And, according to the pan-European survey by UPC, as Irish children get older they spend even more time in front of the box. Some 60pc of children — aged six-to-12 years — watch between 1.5 and three hours a day.

UPC’s survey spanned 6,000 parents in 13 countries.

The survey found that Irish parents take a more active role than their European counterparts in deciding what the family watches, with 57pc of parents and children consulting on what to watch, compared with the European average of 43pc.

Irish families also spend more time together watching TV together than the European norm. Only 5pc say they rarely watch TV together, compared with the European average of 18pc.

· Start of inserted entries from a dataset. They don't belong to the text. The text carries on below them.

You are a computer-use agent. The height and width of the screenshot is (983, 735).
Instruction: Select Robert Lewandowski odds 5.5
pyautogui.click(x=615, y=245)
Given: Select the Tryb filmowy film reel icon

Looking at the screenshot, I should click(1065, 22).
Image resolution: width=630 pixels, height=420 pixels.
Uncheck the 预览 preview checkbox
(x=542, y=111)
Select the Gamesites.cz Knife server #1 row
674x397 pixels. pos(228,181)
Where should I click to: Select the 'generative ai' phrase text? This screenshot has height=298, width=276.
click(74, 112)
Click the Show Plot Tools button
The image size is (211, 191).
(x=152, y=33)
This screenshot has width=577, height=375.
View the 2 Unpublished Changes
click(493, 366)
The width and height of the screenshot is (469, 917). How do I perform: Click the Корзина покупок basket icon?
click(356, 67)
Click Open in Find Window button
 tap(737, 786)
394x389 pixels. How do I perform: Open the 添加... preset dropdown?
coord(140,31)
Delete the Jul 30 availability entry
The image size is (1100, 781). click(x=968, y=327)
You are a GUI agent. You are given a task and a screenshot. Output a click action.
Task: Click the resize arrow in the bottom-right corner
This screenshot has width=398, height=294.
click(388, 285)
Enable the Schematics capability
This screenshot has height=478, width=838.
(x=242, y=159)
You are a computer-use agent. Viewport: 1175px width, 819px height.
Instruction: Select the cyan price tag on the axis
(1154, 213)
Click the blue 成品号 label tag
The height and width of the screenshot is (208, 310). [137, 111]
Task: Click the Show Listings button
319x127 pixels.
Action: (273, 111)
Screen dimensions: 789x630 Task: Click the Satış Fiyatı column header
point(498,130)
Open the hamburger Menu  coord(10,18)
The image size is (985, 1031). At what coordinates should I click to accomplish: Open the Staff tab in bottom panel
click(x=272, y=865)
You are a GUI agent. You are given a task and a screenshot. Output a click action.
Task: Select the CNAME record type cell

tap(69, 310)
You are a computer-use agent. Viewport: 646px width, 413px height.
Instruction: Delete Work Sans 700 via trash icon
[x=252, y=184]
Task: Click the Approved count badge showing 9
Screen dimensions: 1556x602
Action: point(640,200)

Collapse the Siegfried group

“It’s clear that TV viewing in Ireland remains essentially with parents taking an active role in deciding what kids watch and the importance of family watching television together, much more than the European average,” explained Simon Kelehan, head of TV at UPC Ireland.

“Irish parents, in particular, recognise the improved range and choice of content for children, which is a result of the increased availability of digital TV in Ireland.”

Some 49pc of Irish families watch movies and light entertainment together, compared with 28pc of Dutch families and 23pc of Hungarian families.

Forty-three percent of Irish parents allow small children to watch TV from a younger age, compared with the European average of 29pc.

In other countries, parents wait until their children are older, averaging from three years of age and upwards.

Sixty percent of Irish parents felt that the number of children’s TV progrmmes is on the rise, compared with 32pc of their European counterparts.